Page excerpt -
= = = = =

Like a stone tossed into a still lake, the Oskar Lindblom story continues to have ripple effects.
The latest is a $50,000 grant that Flyers’ Charities will present to Dr. Margaret Chou, an associate professor and cancer researcher at Children’s Hospital of Philadelphia since 2019.
The money was raised by the Flyers selling “Oskar Strong” T-shirts at home games as well as other fundraising activities following Lindblom’s diagnosis of Ewing’s sarcoma in December 2019.
“This will help us move research forward on this type of cancer at a really critical time,” said Chou. “This is a really rare cancer. Not a lot of people have heard about it, and that’s a problem. If people don’t hear about it, they don’t care about it.”
Lindblom beat the cancer last summer and returned to the Flyers in time for the 2019-20 postseason bubble. He played in 50 of 56 games in 2020-21.
As expected, Lindblom’s ice time last season needed managing as the compacted schedule often left players little time for recovery between games. Like most of his teammates, his numbers were down (eight goals, minus-9 rating), though he did manage to get into his first NHL fight.
Lindblom last month became the fourth Flyer to win the Masterton trophy, given by the Professional Hockey Writers Association for perseverance and dedication to the game. Bobby Clarke (1972), Tim Kerr (1989), and Ian Laperriere (2011) are the other Flyers to have won.
The grant, officially known as the Philadelphia Flyers Community Research Grant in Honor of Oskar Lindblom, will formally be presented on Wednesday. It was awarded through the Sarcoma Foundation of America. Money is the lifeblood for scientists trying to eradicate disease, and this will help.
“Every day at SFA we hear stories about people who are diagnosed or people who didn’t make it, and we take it so personally,” said Brandi Felser, SFA’s chief executive officer. “These are people who are literally fighting for their lives, so it’s up to us to fight for them.”

= = = = =

Study material -
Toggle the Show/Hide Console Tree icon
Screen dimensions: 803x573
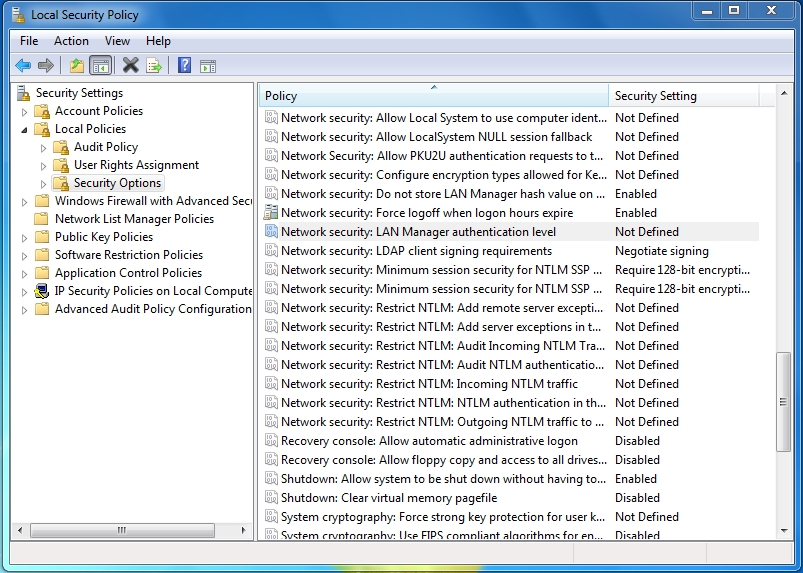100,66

= = = = =

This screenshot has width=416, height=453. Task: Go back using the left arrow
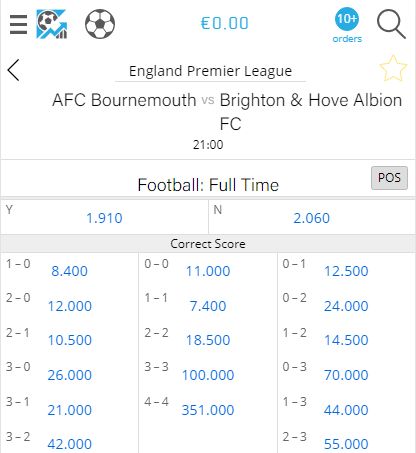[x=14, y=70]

= = = = =

Try it -
Please answer these from the article on the Oskar Lindblom grant:
(a) How much money is the grant that Flyers' Charities will present to Dr. Margaret Chou?
(b) In how many games did Lindblom play in 2020-21?
(c) Which other Flyers have won the Masterton trophy?

Answer -
(a) $50,000
(b) 50 of 56 games
(c) Bobby Clarke (1972), Tim Kerr (1989), and Ian Laperriere (2011)